What the task asks
Your job is to return every line in the data holding the string "agent".

Listed entries
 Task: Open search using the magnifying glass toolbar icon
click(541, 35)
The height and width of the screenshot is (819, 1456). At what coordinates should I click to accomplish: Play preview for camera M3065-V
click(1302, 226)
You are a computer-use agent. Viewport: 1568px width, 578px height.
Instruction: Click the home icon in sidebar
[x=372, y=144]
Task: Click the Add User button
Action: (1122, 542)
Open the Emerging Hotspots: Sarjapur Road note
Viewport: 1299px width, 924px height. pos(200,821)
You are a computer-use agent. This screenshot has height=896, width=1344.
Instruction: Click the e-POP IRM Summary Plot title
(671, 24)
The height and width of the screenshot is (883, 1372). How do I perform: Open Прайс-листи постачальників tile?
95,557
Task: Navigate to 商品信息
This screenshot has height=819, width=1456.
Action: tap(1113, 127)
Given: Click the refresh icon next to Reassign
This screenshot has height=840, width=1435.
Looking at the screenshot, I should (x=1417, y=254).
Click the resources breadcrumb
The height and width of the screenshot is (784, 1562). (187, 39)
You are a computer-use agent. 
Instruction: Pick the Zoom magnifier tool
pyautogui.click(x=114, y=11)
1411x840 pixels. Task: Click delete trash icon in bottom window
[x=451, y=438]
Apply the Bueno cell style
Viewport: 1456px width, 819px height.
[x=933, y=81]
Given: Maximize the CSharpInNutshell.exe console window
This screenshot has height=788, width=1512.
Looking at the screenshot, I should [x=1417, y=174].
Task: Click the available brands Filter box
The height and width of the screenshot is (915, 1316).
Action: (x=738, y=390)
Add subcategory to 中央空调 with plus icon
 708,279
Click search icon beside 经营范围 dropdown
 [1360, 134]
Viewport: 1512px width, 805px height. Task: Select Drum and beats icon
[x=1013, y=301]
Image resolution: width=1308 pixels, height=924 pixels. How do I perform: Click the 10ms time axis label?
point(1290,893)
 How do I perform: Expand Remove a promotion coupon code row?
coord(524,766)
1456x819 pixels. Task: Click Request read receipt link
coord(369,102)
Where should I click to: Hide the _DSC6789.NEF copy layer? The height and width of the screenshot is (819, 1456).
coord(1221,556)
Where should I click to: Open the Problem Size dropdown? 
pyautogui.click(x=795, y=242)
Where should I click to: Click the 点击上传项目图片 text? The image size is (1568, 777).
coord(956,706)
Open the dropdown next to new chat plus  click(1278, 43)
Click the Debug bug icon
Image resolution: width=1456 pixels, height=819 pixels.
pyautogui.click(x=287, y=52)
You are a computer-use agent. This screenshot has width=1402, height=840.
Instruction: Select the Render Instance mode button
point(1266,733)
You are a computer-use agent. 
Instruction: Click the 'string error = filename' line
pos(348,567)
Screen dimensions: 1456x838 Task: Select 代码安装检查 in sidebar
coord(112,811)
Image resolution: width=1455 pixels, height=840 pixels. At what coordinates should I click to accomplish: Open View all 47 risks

Task response
You are a computer-use agent. Viewport: 1568px width, 578px height.
You are a computer-use agent. This screenshot has height=896, width=1344.
You are a computer-use agent. 
You are a computer-use agent. This screenshot has width=1402, height=840.
You are a computer-use agent. 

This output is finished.